◆ CONSIGNE ÉCRITE:
Poursuivez l'entretien sur le pavillon du Vatican à la Biennale d'architecture de Venise à partir de sa dernière phrase.

Architecture: «les diocèses doivent exiger de la qualité»

Pour la première fois, le Vatican dispose d’un pavillon à la Biennale d’architecture de Venise (Italie), du 26 mai au 25 novembre 2018. Un espace conçu comme un havre de paix, composé de dix chapelles réalisées par de grandes figures de l’architecture contemporaine. Pour Mgr Carlos Alberto de Pinho Moreira Azevedo, ›numéro 2’ du Conseil Pontifical de la culture, interrogé par I.MEDIA, cette présence s’inscrit dans la volonté de l’Eglise de dialoguer avec la culture artistique contemporaine.

Pourquoi le Vatican a tenu à disposer de son propre pavillon cette année?
Mgr Carlos Alberto de Pinho Moreira Azevedo: C’est le résultat d’un long chemin qui a commencé au Concile Vatican II et la lettre des artistes de Paul VI (1963-1978) et la volonté de l’Eglise de se rapprocher de l’art contemporain. C’est une participation très coûteuse du point de vue financier, qui a nécessité de nombreux sponsors, mais importante: dans la culture artistique contemporaine, la beauté est un moyen essentiel pour parler de Dieu.

Un bloc de données
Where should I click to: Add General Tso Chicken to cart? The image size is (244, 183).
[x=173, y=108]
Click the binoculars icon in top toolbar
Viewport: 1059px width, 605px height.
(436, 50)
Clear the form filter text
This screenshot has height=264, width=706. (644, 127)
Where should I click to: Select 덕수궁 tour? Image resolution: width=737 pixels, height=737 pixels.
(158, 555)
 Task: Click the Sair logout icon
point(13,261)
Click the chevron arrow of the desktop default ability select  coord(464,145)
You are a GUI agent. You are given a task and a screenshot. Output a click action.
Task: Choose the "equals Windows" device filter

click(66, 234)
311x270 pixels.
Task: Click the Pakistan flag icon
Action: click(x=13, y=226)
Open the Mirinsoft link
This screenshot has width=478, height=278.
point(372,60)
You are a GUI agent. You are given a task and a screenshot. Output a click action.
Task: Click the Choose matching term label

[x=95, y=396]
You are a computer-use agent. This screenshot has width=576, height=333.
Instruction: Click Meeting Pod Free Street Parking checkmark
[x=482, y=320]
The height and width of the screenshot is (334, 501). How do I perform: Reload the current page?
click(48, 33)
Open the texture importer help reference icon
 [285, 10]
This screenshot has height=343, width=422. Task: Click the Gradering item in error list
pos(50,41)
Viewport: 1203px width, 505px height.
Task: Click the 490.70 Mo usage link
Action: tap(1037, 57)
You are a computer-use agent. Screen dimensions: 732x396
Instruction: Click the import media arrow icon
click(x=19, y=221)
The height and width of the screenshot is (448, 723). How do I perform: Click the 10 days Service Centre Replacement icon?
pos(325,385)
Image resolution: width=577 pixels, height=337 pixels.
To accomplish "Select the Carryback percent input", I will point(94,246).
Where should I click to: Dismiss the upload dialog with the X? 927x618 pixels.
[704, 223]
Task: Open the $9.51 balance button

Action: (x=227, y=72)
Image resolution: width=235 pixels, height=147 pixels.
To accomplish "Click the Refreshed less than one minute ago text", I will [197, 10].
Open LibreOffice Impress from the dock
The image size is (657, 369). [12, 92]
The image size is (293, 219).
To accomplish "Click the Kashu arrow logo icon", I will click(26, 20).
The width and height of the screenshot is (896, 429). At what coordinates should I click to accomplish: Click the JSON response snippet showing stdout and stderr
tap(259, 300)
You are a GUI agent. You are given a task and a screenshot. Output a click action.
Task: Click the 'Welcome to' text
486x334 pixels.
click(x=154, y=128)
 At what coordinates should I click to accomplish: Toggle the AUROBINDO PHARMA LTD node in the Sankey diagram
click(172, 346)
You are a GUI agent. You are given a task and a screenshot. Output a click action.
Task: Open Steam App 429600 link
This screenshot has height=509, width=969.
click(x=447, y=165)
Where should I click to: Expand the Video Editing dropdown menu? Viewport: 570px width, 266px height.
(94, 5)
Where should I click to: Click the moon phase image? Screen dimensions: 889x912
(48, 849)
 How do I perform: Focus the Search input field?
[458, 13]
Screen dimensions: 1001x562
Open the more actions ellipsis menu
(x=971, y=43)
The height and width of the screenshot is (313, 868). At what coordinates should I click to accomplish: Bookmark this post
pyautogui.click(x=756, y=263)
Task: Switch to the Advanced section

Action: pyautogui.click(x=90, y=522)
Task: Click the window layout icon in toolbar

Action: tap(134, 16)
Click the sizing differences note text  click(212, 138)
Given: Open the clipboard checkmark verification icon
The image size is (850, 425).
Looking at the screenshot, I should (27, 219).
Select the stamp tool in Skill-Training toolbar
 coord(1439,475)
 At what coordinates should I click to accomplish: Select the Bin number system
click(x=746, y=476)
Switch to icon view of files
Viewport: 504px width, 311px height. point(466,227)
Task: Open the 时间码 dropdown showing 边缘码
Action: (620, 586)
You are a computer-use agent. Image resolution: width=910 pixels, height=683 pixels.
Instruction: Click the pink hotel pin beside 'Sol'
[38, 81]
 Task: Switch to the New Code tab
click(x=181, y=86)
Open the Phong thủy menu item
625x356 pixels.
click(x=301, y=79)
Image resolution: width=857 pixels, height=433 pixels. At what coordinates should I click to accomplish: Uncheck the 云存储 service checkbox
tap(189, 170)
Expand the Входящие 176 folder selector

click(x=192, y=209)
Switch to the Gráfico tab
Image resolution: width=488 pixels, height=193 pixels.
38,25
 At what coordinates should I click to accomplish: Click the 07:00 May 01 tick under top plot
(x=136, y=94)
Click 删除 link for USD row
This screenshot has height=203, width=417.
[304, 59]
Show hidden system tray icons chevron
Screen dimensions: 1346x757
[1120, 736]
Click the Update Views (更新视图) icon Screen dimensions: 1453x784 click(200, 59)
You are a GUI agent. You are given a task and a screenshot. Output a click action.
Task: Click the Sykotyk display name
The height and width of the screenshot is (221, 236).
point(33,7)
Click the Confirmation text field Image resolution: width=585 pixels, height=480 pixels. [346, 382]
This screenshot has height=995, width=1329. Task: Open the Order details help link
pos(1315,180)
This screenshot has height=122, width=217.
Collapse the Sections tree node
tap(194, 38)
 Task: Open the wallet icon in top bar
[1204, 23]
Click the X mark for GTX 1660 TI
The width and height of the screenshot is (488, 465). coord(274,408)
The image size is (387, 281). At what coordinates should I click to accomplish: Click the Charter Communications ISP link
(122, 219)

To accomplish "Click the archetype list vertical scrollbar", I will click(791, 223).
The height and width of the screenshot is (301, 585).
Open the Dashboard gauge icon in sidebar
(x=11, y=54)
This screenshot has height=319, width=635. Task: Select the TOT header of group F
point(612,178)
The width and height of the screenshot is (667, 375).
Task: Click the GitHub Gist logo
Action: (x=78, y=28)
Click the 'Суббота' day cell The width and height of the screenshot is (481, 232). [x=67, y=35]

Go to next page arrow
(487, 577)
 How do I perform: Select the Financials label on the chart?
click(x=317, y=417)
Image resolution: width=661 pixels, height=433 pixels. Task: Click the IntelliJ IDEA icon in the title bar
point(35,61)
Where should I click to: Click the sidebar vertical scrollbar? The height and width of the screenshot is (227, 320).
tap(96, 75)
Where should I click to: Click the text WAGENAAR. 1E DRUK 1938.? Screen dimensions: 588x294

◆ RÉPONSE ATTENDUE:
Une église doit donc offrir un espace de silence, tout en proposant une architecture gracieuse capable de manifester la transcendance.

L’Eglise a-t-elle un rôle à jouer pour rééduquer à la beauté?
C’est un travail déjà pastoral. L’Eglise doit s’approcher le plus possible des artistes, leur parler et les sensibiliser. Les artistes et architectes sont désireux de travailler sur une église mais ont besoin d’avoir une idée claire du projet. Beaucoup d’artistes ne sont pas croyants et si l’on n’explique pas concrètement le sens de la liturgie, de l’architecture religieuse, ils peuvent alors s’égarer. L’important est qu’ils aient le talent artistique. Il revient ensuite à l’Eglise la responsabilité de formuler fidèlement ses besoins.

La présence de dix chapelles à la Biennale vise-t-elle à rappeler l’importance des églises?
Ces édifices répartis sur l’île Saint-Georges de Venise veulent remettre au goût du jour les notions de calme et de recueillement dans un monde plongé dans la frénésie. Avec leurs vies fragmentées, les individus ont plus que jamais un besoin fondamental d’harmonie. Une église doit donc offrir un espace de silence, tout en proposant une architecture gracieuse capable de manifester la transcendance, sans que cela soit nécessairement extravagant.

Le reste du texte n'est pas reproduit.